> [HERAUSFORDERUNG]:
Kannst du die Zeilen wörtlich abschreiben, beginnend bei der Zeile, die „You are a GUI“ enthält, und endend mit der letzten Zeile, beide eingeschlossen? Lass die Bilder dabei weg.

==================================================

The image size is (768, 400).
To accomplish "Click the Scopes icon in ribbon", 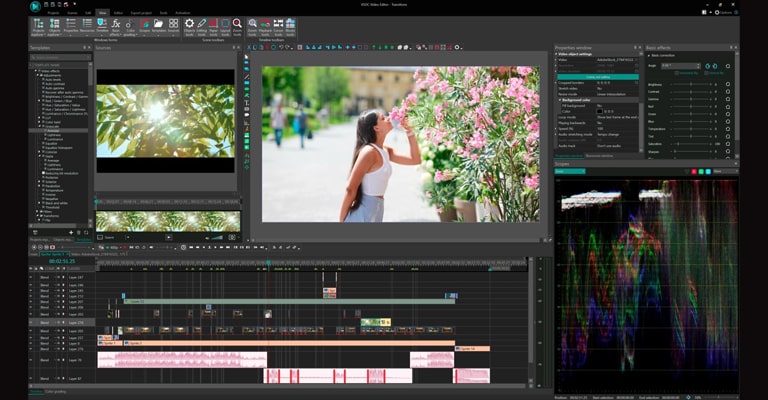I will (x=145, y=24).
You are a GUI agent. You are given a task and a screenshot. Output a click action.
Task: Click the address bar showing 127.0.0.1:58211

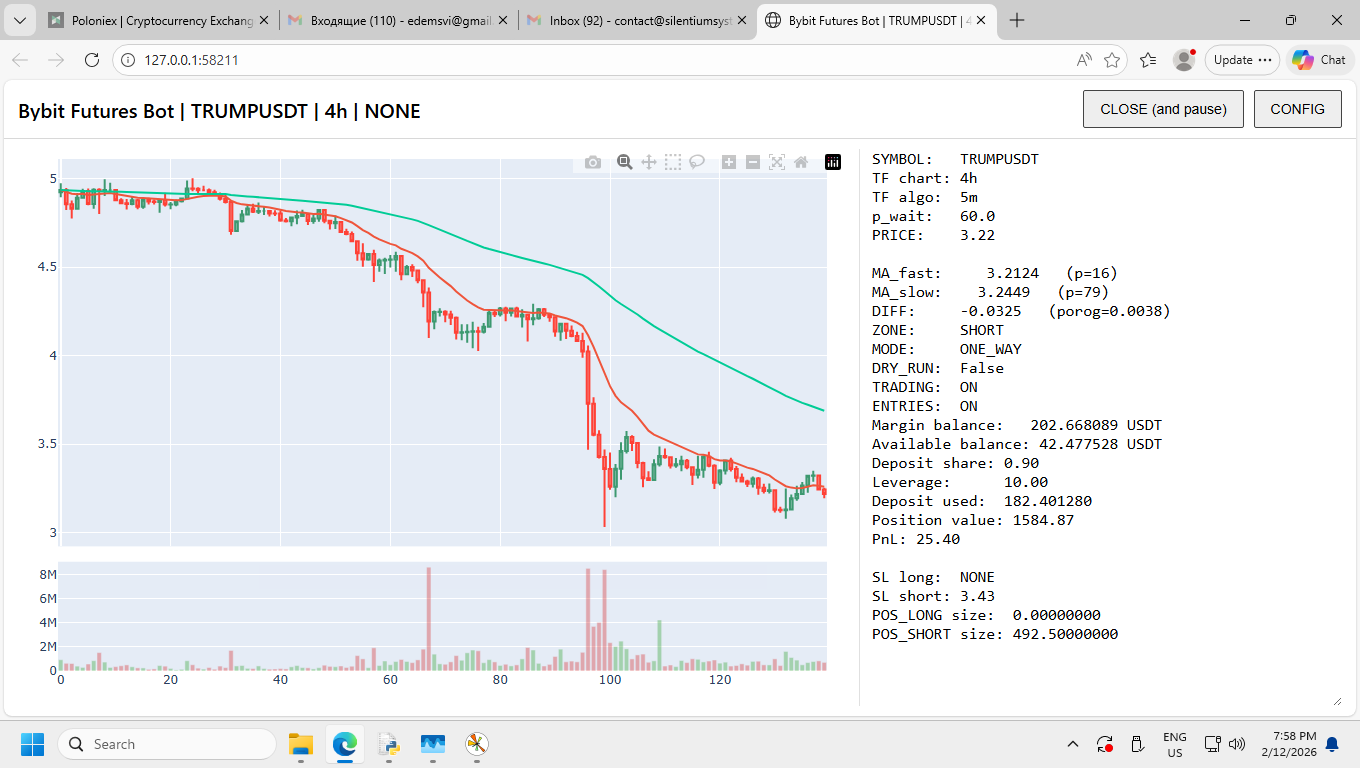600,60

==================================================

> [LÖSUNG]:
You are a GUI agent. You are given a task and a screenshot. Output a click action.
Task: Click the address bar showing 127.0.0.1:58211

600,60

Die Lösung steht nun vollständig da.